Piece description from the artist
The original is currently in the collection of the Materials Science and Engineering Department at MIT.
Entropy drives Thermodynamic processes. Entropy can have a variety of phenomenological features, and is often expressed mathematically using different terms. For example, there is the chemical entropy associated with changing the nature of reactant molecules into product molecules. There is the mixing entropy we learn about in High School Chemistry classes. There are exotic sounding components to entropy, such as the quantum entropy that is invoked in discussions of the very small and very large and gravitational.
There is also entropy associated with the shape and flexibility of molecules and particles, called configurational entropy. Configurational entropy describes the number of accessible "shapes" or configurations that a molecule can explore. A long floppy molecule, a polymer or oligomer, can explore a large number of possible "shapes" or configurations, when it is completely unimpeded in a dilute solution. If the long floppy molecule impinges upon another long floppy molecule, each is restricted by the need to twine around one another where they meet. This impingement reduces their configurational entropy.
When a long floppy molecule impinges upon a hard immovable surface (no possibility of intertwining), the number of configurations available to the floppy molecule is severely restricted. It loses a lot of configurational entropy. This idea has been used to keep small particles from clumping and caking in flows. If the particles are coated with polymers (chemically attached to the surface), then the polymer surface coating will lose configurational entropy when the particles approach each other too closely. The particles repel each other, due to the phenomenon called "Entropic Repulsion"
In the drawing, particles are depicted with curvy linear halos – the polymer coatings. Where two particles start to impinge, the polymers adopt less random shapes as they intertwine. Of course some phenomena are exaggerated (density differences, for example) and I've made fast a loose with scale to make the drawing "work". It is nevertheless, a pretty decent depiction of the phenomenon in an engaging semi-surreal abstract art format.
Dr. Regina Valluzzi has an extensive scientific background in nanotechnology and biophysics. She has been a scientist in the chemical industry, a green chemistry researcher, a research professor at the engineering school at Tufts, a start-up founder engaged in technology commercialization, and a start-up and commercialization consultant.
Even during periods of intense activity as a scientist, Dr. Valluzzi has always held a strong interest in the visual arts and in visual information. While she majored in Materials Science at MIT, she also obtained a second degree in music and a minor in visual studies. Visual arts have managed to permeate her technical work; during her Ph.D in Polymer Science and Engineering at UMass Amherst, she completed a thesis that required advanced electron microscopy, image analysis, and theoretical data modeling. These experiences provided the visual insight and information that now influences much of her artwork.

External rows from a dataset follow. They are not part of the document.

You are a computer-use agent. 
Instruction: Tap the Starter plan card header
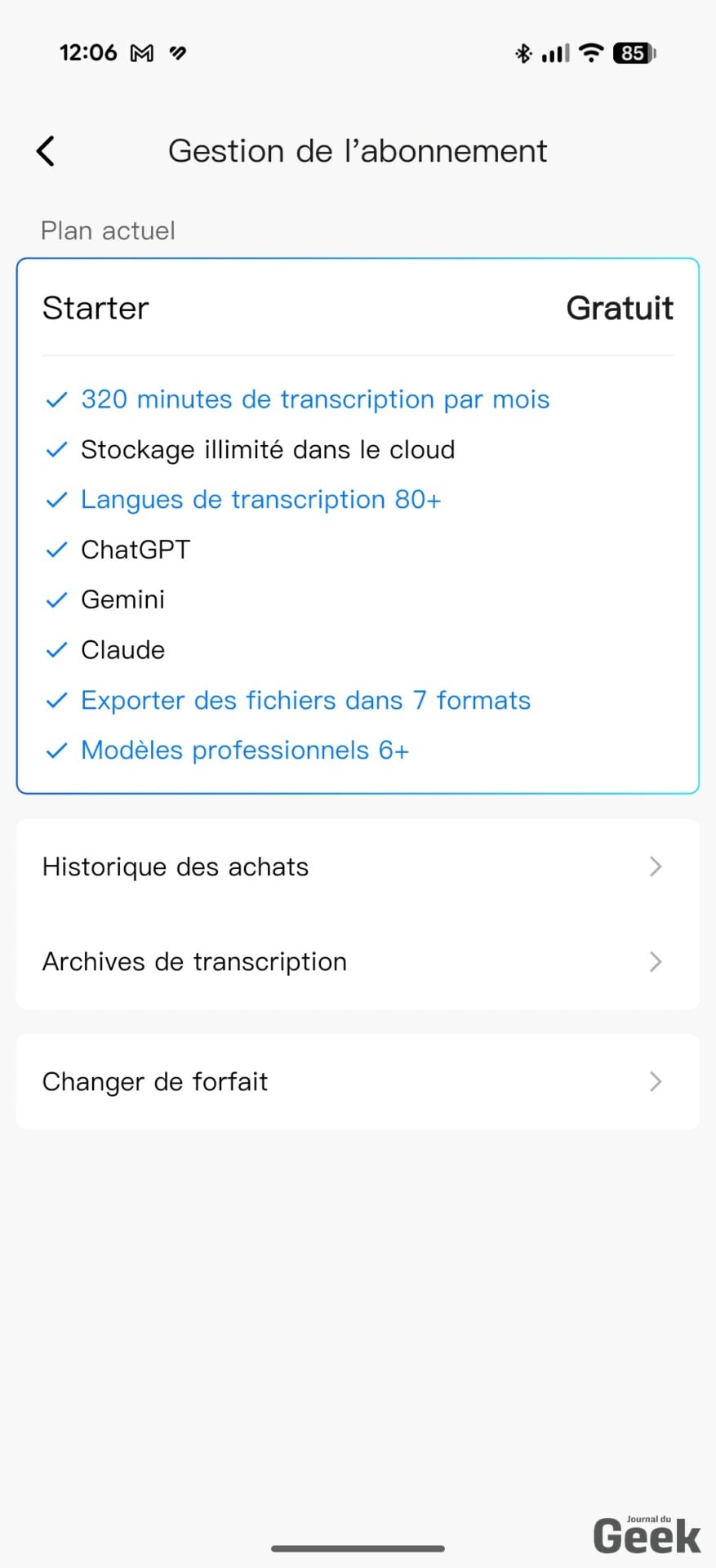pyautogui.click(x=96, y=309)
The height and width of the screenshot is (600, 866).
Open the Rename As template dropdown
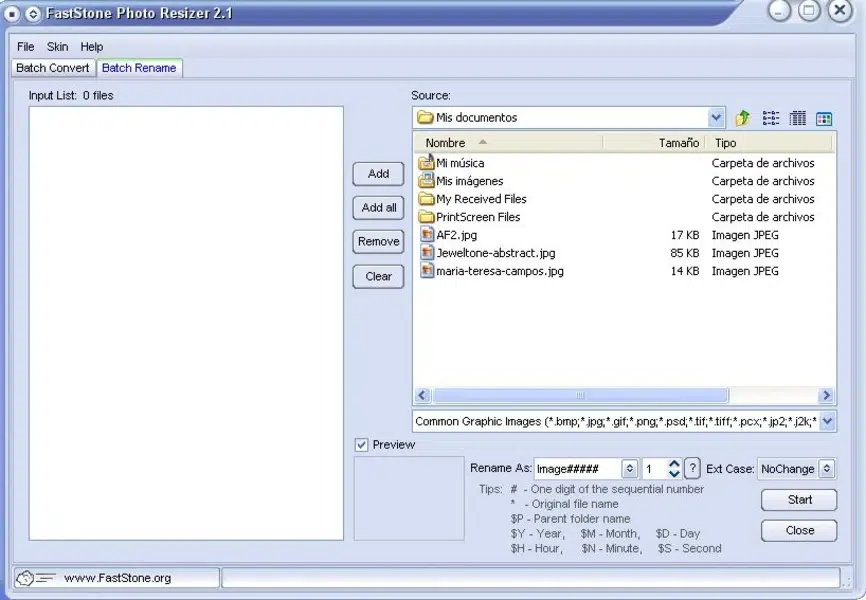coord(629,469)
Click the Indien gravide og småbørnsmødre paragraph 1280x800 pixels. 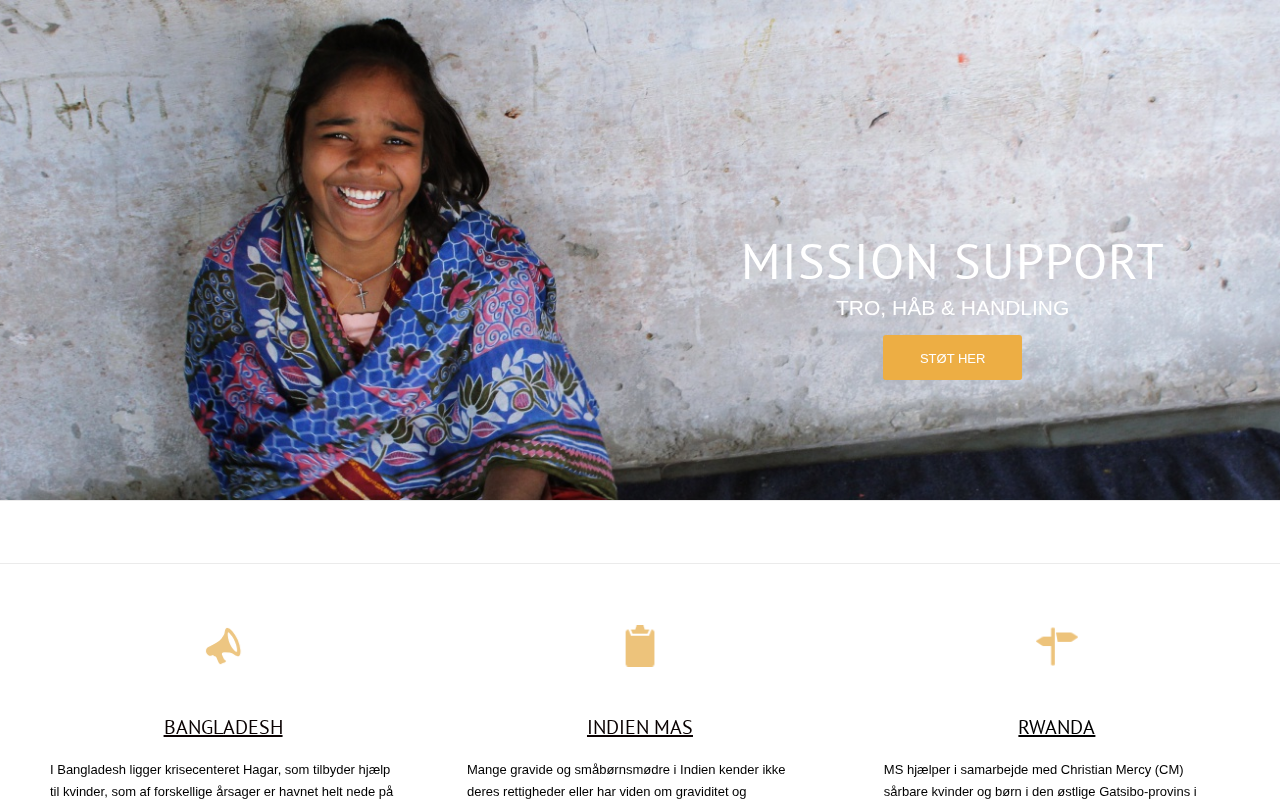point(640,780)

Dr. Valluzzi’s work has been included in private collections across the US, UK, Germany, Canada, Japan, Netherlands, Switzerland, Bulgaria, Dubai and Malta, and in the corporate collection of "Seyfarth Shaw" Boston law offices around Boston. She has a selection of pieces on loan to the MIT Materials Science and Engineering Department as indoor public art. Her accomplishments include having published thirty articles in peer-reviewed scientific journals, having made several scientific patents, having been a subject matter expert for an encyclopedia chapter, and having been invited to speak at science talks across the US, Europe, and Japan.